SPORT
Szymusikowi odnowił się uraz
Grzegorz Szymusik, boczny obrońca Korony Kielce, już po pierwszej połowie zakończył swój udział w przegranym spotkaniu w Niecieczy. – To była wymuszona zmiana – przyznał trener Dominik Nowak.
23-latek nabawił się urazu kolana w domowym meczu z ŁKS-em. Opuścił dwa kolejne spotkania ze Stomilem Olsztyn i Zagłębiem Sosnowiec. W środę wrócił do gry. Z konieczności został wystawiony na lewej obronie, gdzie zastąpił zawieszonego za kartki Dawida Lisowskiego. Wychowanek Zenitu Koszewo nie wyszedł na drugą połowę. Jego miejsce na lewej flance zajął Jacek Podgórski.

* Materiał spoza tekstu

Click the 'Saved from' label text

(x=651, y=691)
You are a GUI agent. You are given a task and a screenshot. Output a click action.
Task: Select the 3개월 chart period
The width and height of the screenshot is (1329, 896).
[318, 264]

– Grzesiek opuścił boisko z powodu odnowionego urazu. Nie chcieliśmy ryzykować jego zdrowiem. To była wymuszona zmiana. Jesteśmy świeżo po spotkaniu. Teraz zbieramy informacje o wszystkich mikrourazach. Zobaczymy, jak Grzesiek będzie wyglądał w następnych dwóch, trzech dniach. To pozwoli ocenić skalę urazu – tłumaczy Dominik Nowak, trener kieleckiej drużyny.
Korona rozegra kolejny mecz już w sobotę. Na wyjeździe zmierzy się z niepokonaną od piętnastu spotkań Sandecją Nowy Sącz.